Getting a union of a list of point geometries (or getting list of unique locations) via ArcPy

Glasnoct · ‎10-04-2024

I've been trying to figure out a way to de-duplicate a list of point geometries so that any coincidences in the list are removed and I end up with a list of just the unique locations (unique being if they are outside of 1' of another point on the list). It looks like I can union individual points to each other but that would only work if they were coincident, no? My initial idea was to construct a multipoint geometry object from the list of point geometries and union it to itself to remove duplicates but that doesn't seem to work. I think this problem must be deceptively simple and I'm just having tunnel vision as to what else to try.

To put it more simply, I need to detect coincident vertices in a polyline and return the location of anywhere that two or more points are coincident. I currently can do all of this except only return one location for each coincident area. Currently I am returning each instance of a coincident location (3 coincident points results in 3 returned coincident locations)

Glasnoct · ‎10-08-2024

Ok, this should work (or at least be 90% there since I haven't run it to test)

import itertools
import arcpy


def return_duplicate_vertice_locations(polylist: list[arcpy.Polyline],
                                       coincident_tolerance: int = 1) -> (list[arcpy.PointGeometry], list[arcpy.Polyline]):
    """
    Takes a list of Polyline objects and returns a list of PointGeometries at locations where multiple polyline vertices
    were detected as well as duplicate of input list with duplicates merged
    :param polylist: list of polyline geometries
    :param coincident_tolerance: distance that two points will be considered coincident. uses polyline spatial reference units. default of 1
    :return: list of coincident vertice locations, polylist with cleaned up duplicate vertices
    """

    coincident_locations = []
    new_polylist = []
    for polyline in polylist:
        sr = polyline.spatialReference
        deduped_points = []
        segment_list = []
        pairs = itertools.pairwise(polyline[0])  # generates list of point pairs e.g. (0, 1), (1, 2), (2, 3) etc.
        for point_pair in pairs:
            segment = arcpy.Polyline(arcpy.Array(point_pair), spatial_reference=sr)
            if segment.length == 0.0:
                # create a tiny dummy line smaller than the tolerance distance just so the geometry doesn't return as none
                first_point = arcpy.PointGeometry(point_pair[0], spatial_reference=sr)
                second_point = first_point.pointFromAngleAndDistance(0, coincident_tolerance - 0.1).firstPoint
                new_pair = [point_pair[0], second_point]
                segment = arcpy.Polyline(arcpy.Array(new_pair), spatial_reference=sr)
            segment_list.append(segment)

        for i, segment in enumerate(segment_list):
            if segment.length <= coincident_tolerance:
                location = arcpy.PointGeometry(segment.centroid, sr)
                if not coincident_locations or not any(location.distanceTo(x) <= db.coincidence_tolerance for x in coincident_locations):
                    coincident_locations.append(location)
            else:
                if i == len(segment_list):  # if last segment, append beginning and end points
                    deduped_points.extend(segment[0])
                else:  # otherwise append first point only
                    deduped_points.append(segment[0][0])
                    
        new_polylist.append(arcpy.Polyline(arcpy.Array(deduped_points), spatial_reference=sr))
        return coincident_locations, new_polylist

View solution in original post

Clubdebambos · ‎10-04-2024

Hi @Glasnoct

You can use the FindIdentical tool and use SHAPE as the input field.

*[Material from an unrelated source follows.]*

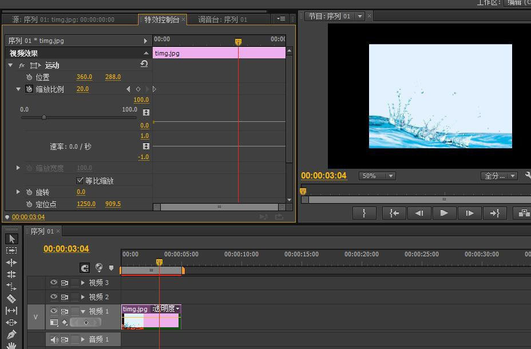Toggle the stopwatch for 缩放比例 animation
The width and height of the screenshot is (531, 349).
30,89
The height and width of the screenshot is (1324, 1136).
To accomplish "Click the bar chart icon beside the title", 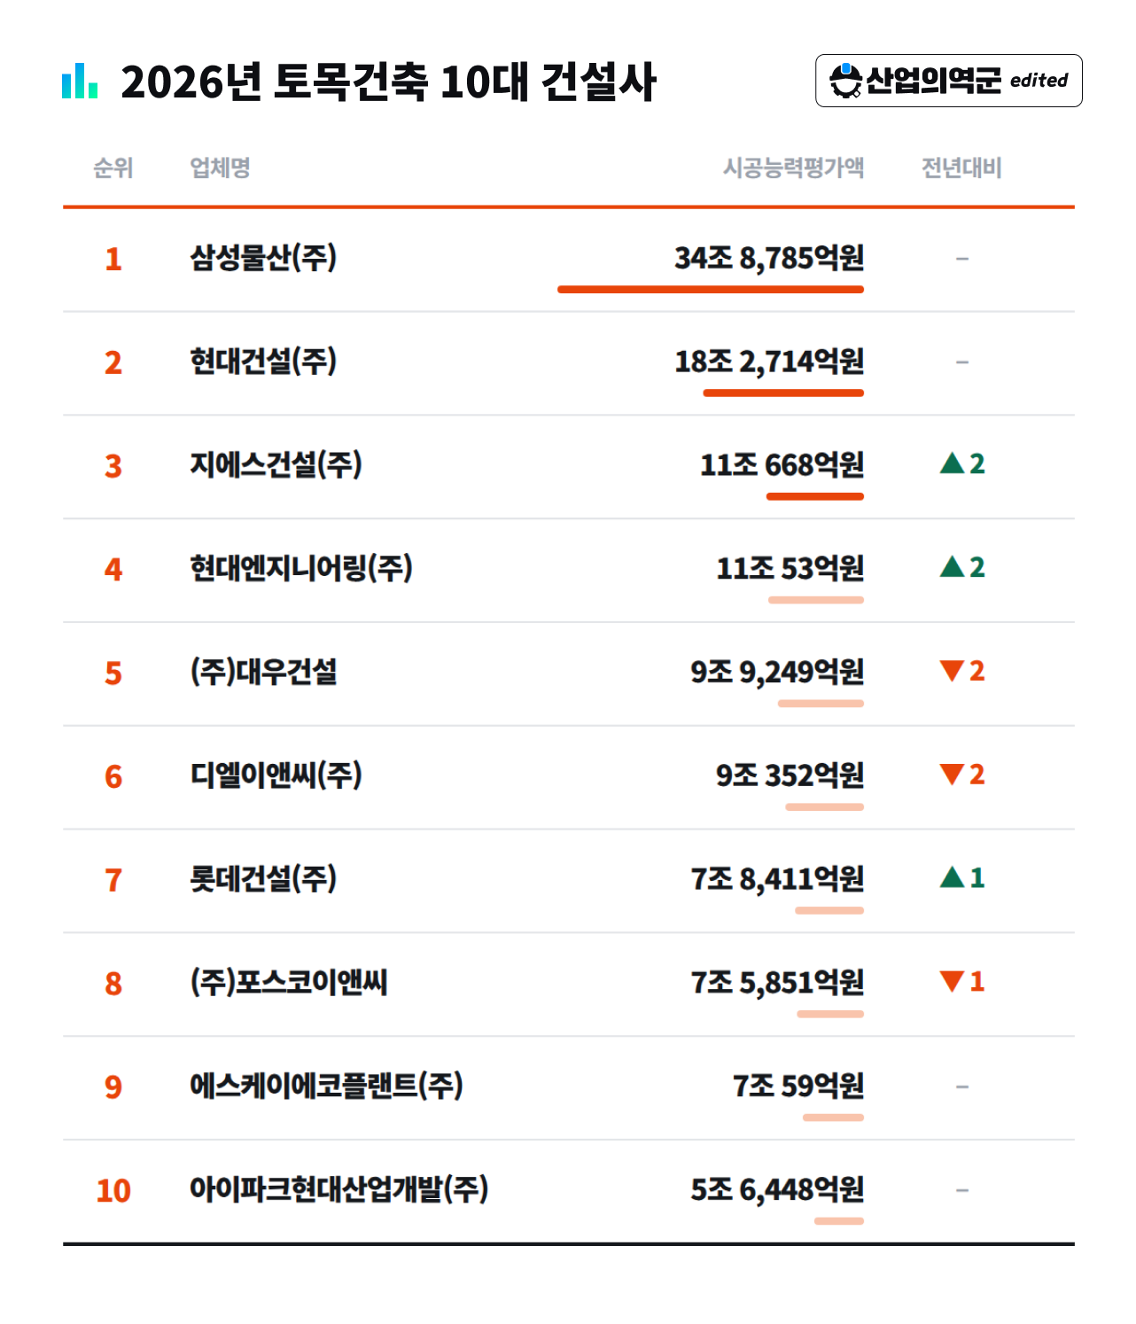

Here is a workflow for deleting coincident points and having unique points as the output.

~ learn.finaldraftmapping.com

Glasnoct · ‎10-04-2024

This takes a table or feature class. I'm working with a list of solely point geometries as I'm breaking apart polylines and comparing the vertices on a feature by feature basis.

Clubdebambos · ‎10-04-2024

Does the below meet your needs?

import arcpy
from collections import Counter

fc = r"path\tob\fc"

## get a list (set) of unique ids
unique_ids = {row[0] for row in arcpy.da.SearchCursor(fc, "OBJECTID")}

## use the unique ids to iterate over each feature
for unique_id in unique_ids:
    ## get all vertices (x,y)
    all_pts = [row[0] for row in arcpy.da.SearchCursor(fc, "SHAPE@XY", f"OBJECTID = {unique_id}", explode_to_points=True)]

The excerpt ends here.